_Given request A_:
In the thread, which version of Packaging was vendored?

_Extract provided_:

_ _ _ _ _ _ _

As a meta comment, we should probably get in the good practise of making threads for topics, so not to spam people with notifications turned on for this channel
I'm looking at resolutions on main since Packaging 24.2 was vendored, and I've found a couple of packages from Google have tendency to write their dependencies like proto-plus<2.0.0dev, which can result in proto-plus==1.24.1rc0 instead of say proto=plus==1.24.0 (at least it would have on 2024-10-07), this brings Pip in line with the spec, but may be surprising behaviour, would this be worth adding to the release notes? (even though it's a vendored behaviour change)
I find that threads have terrible visibility, but then again, once they're all archived, I guess they have better searchability so YMMV.
If other maintainers are good with this I will merge https://github.com/pypa/pip/pull/13152
I'm also pretty sure that bzr was missing on Ubuntu 24.04 despite being installed explicitly via apt if I read the logs correctly.
Pretty annoying in all. CI is seemingly frequently on fire.
Yeah, I agree
Time to deprecate/drop Bazaar support? Maintenance burden is a good reason to consider it, along with its tiny usage, plus last release in 2016!
The homepage http://bazaar.canonical.com/ doesn't have https and won't load for me
It seems that GNU Bazaar is no longer maintained and that it was forked as Breezy: https://en.wikipedia.org/wiki/Breezy_(software)
The last email in the mailing list was in 2023 about the website returning 503s, it was brought up, but it seems like it is run off someone's local machine: https://lists.ubuntu.com/archives/bazaar/
People have few bugs to their bug tracker in 2024 though (the breezy one, not the Bazaar one)

_ _ _ _ _ _ _

(Stored dataset items)
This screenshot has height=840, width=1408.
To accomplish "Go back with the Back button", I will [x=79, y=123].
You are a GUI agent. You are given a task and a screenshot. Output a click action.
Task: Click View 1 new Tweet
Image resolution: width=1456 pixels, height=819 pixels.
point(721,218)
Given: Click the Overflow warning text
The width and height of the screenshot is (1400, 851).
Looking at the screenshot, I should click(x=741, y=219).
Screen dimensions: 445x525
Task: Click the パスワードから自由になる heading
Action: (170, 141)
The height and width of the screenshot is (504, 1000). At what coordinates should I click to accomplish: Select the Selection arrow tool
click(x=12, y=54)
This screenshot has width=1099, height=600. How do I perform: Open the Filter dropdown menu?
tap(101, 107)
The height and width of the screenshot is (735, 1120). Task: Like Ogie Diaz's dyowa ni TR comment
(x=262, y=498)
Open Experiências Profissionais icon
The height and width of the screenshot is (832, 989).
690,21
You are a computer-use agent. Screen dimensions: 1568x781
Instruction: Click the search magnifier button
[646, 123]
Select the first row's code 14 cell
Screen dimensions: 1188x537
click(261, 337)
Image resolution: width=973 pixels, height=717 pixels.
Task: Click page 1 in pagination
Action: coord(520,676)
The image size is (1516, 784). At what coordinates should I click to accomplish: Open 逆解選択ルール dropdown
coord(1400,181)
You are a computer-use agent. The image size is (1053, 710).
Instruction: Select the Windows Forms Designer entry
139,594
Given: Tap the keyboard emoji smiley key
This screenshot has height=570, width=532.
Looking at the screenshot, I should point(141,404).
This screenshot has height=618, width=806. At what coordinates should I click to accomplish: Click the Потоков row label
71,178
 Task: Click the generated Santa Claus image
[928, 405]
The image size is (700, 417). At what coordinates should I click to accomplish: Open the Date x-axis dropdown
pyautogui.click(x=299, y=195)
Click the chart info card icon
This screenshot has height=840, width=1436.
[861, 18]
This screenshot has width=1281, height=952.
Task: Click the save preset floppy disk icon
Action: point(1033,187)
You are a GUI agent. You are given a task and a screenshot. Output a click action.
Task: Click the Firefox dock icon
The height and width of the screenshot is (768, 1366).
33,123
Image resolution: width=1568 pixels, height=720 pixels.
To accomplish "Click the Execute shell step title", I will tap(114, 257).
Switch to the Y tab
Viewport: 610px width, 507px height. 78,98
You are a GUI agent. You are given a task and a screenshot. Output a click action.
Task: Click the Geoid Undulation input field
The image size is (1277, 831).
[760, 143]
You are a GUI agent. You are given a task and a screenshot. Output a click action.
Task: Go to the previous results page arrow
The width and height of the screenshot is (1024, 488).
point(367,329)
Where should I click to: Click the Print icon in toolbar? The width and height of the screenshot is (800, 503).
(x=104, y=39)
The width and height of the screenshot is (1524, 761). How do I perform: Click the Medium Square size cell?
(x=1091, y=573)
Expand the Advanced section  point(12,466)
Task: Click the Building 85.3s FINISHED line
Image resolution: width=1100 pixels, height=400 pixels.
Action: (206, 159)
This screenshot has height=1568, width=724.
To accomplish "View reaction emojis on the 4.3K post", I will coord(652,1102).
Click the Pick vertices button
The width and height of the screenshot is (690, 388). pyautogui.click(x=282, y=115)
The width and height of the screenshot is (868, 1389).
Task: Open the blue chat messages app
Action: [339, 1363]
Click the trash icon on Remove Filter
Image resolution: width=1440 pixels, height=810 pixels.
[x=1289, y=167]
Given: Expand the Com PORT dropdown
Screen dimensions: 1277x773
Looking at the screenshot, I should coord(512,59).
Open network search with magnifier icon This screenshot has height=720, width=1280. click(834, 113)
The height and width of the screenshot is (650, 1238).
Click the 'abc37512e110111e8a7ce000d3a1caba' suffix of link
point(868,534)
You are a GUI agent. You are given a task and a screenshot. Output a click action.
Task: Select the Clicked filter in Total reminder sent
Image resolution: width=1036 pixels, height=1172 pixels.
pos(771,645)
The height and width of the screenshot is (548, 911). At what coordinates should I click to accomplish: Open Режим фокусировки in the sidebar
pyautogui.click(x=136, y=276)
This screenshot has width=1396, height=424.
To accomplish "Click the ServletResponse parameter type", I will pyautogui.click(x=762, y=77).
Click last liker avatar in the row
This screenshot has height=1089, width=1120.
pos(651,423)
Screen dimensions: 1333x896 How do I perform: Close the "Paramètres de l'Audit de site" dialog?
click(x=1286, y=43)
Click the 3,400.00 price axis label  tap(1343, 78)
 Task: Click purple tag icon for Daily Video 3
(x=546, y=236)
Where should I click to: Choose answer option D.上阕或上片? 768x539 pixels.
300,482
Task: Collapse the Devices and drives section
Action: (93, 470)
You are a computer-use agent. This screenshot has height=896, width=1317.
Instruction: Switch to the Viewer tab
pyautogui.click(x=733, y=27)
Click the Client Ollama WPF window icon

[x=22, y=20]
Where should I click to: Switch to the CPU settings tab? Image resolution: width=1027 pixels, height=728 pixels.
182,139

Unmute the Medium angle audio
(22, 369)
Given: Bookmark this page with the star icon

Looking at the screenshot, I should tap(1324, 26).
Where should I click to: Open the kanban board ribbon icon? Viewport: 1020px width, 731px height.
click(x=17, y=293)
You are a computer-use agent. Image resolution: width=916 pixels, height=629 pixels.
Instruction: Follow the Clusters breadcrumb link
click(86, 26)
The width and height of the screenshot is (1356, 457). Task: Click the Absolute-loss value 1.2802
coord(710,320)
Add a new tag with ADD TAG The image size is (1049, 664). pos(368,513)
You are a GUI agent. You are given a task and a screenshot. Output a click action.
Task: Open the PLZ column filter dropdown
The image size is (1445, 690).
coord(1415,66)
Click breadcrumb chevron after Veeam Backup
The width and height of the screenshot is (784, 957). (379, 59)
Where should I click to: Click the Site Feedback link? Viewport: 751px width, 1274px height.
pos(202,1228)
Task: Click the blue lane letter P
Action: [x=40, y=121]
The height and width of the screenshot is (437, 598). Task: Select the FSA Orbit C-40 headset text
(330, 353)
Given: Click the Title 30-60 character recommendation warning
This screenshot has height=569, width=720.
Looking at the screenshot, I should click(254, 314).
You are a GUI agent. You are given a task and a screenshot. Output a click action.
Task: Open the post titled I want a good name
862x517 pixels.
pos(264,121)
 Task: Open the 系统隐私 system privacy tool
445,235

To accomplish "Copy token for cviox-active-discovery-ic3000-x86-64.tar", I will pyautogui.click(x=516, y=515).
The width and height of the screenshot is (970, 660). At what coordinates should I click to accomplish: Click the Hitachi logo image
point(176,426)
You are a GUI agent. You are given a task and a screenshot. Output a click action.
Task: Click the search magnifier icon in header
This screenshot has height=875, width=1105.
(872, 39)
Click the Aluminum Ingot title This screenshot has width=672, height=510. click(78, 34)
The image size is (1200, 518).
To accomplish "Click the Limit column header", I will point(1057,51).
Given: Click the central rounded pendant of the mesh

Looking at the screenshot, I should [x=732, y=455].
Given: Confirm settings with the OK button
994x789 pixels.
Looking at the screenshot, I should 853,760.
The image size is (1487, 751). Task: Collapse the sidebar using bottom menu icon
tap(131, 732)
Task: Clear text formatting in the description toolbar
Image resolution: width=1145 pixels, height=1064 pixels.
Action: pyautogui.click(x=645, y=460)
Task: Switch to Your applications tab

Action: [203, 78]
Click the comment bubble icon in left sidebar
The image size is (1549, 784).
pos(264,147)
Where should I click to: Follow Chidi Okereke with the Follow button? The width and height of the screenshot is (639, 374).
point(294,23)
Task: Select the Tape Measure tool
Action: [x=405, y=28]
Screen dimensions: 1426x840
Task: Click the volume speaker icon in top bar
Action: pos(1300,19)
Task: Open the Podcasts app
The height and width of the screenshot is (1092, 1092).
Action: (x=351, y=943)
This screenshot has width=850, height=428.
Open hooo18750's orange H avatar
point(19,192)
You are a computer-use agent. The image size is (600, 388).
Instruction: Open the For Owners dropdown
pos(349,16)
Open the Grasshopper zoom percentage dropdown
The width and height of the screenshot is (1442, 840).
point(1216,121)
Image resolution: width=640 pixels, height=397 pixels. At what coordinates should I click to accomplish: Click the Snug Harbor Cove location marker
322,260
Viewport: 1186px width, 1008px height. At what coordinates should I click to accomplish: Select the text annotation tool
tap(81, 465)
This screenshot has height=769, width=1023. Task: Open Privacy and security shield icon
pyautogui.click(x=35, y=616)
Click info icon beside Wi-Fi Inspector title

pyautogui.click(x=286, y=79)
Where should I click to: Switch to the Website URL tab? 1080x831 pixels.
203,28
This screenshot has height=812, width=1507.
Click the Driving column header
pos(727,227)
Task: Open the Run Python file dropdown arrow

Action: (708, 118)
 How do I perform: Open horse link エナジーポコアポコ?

_ _ _ _ _ _ _

_Given request B_:
Please reproduce the listing starting at its first line and ending at the line containing "point(721,218)", swapping "Tweet" for "Post" and changing nothing else.

_Task output A_:
Packaging 24.2

_Task output B_:
This screenshot has height=840, width=1408.
To accomplish "Go back with the Back button", I will [x=79, y=123].
You are a GUI agent. You are given a task and a screenshot. Output a click action.
Task: Click View 1 new Post
Image resolution: width=1456 pixels, height=819 pixels.
point(721,218)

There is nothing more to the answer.